▸ Extract provided:
☆ ☆ ☆ ☆

Organosulfur compounds, which are organic compounds containing sulfur, are important in various fields such as pharmaceuticals, biomedical imaging, agriculture, and electronics. Compounds like phenothiazine, thianthrene, and thienothiophene, which contain organosulfur skeletons, play key roles in these areas. The use of o-bromobenzenethiols as a key component in synthesizing these compounds has been developed due to the high reactivity of the thiol and bromine moieties in these compounds.
Traditional methods for producing o-bromobenzenethiols involve adding bromine to aniline and using diazonium intermediates to add sulfur. However, this process has challenges such as selective bromine addition at the ortho position, difficulties with certain chemical groups, and the tendency of o-bromobenzenethiols to easily oxidize in air, releasing unpleasant odors. Recently, a new method has been discovered to synthesize complex aromatic compounds by selectively adding molecules to aryne intermediates, but creating o-bromobenzenethiols through this process has been difficult due to the reactivity of sulfur-containing compounds.
To address this challenge, Associate Professor Suguru Yoshida and Mr. Shinya Tabata at Tokyo University of Science developed a new method for synthesizing stable o-bromobenzenethiol equivalents. By bromothiolation of aryne intermediates with an appropriate hydrogen sulfide equivalent and electrophilic brominating reagent, they were able to control reactivity at the sulfur atom and prevent subsequent additions with aryne intermediates. This method, utilizing potassium xanthate and pentafluorophenyl bromide, allowed for the efficient production of complex o-bromobenzenethiol equivalents called aryl xanthates.

☆ ☆ ☆ ☆

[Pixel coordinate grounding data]
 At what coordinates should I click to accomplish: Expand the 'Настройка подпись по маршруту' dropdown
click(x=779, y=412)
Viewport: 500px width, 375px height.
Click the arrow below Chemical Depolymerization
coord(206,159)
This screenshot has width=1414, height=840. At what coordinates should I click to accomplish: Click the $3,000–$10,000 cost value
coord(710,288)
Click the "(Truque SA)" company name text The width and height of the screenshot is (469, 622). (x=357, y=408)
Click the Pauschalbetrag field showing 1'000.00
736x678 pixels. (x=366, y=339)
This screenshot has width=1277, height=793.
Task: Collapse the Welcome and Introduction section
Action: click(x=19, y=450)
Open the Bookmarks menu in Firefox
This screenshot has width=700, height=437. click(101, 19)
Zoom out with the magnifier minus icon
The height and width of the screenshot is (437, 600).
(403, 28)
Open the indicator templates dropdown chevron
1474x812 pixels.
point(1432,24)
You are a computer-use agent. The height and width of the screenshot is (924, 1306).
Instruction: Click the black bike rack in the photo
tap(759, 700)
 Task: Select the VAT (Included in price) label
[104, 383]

☆ ☆ ☆ ☆

▸ Required work:
a) For each statement about the passage on organosulfur compounds, say yes or no and quote the words from the passage that decide it: (i) Yoshida and Tabata's method uses potassium xanthate and pentafluorophenyl bromide. (ii) o-Bromobenzenethiols hold up well when exposed to air. (iii) Traditional methods for producing o-bromobenzenethiols start by adding bromine to aniline.
b) Please echo the part of the passage on organosulfur compounds starting with "Traditional methods for" and going on through "of sulfur-containing compounds.".
c) Carry on the passage on organosulfur compounds from where it stops.

▸ Set of answers:
a)
(i) Yes: "utilizing potassium xanthate and pentafluorophenyl bromide"
(ii) No: "the tendency of o-bromobenzenethiols to easily oxidize in air"
(iii) Yes: "involve adding bromine to aniline"

b)
Traditional methods for producing o-bromobenzenethiols involve adding bromine to aniline and using diazonium intermediates to add sulfur. However, this process has challenges such as selective bromine addition at the ortho position, difficulties with certain chemical groups, and the tendency of o-bromobenzenethiols to easily oxidize in air, releasing unpleasant odors. Recently, a new method has been discovered to synthesize complex aromatic compounds by selectively adding molecules to aryne intermediates, but creating o-bromobenzenethiols through this process has been difficult due to the reactivity of sulfur-containing compounds.

c)
The use of aryl xanthates in this method demonstrated good tolerance for various chemical groups and prevented the formation of unwanted products. With this approach, the researchers were able to prepare diverse highly functionalized organosulfur compounds such as phenothiazines and thianthrenes using simple protocols without any foul odor. The versatility of this method enables the synthesis of a wide variety of organosulfur compounds with highly fused organosulfur skeletons and has the potential to streamline the synthesis of multi-substituted organosulfurs for drug discovery.
The new method developed by Prof. Yoshida and Mr. Tabata opens up possibilities for synthesizing novel organosulfur compounds with complex structures that were difficult to achieve using traditional methods. This could lead to the discovery of new drugs, eco-friendly agrochemicals for sustainable agriculture, advanced materials, and organic electronics. Further studies are underway to expand the scope and applications of this method for synthesizing bioactive organosulfur compounds in their laboratory, highlighting the potential impact of this research on various fields.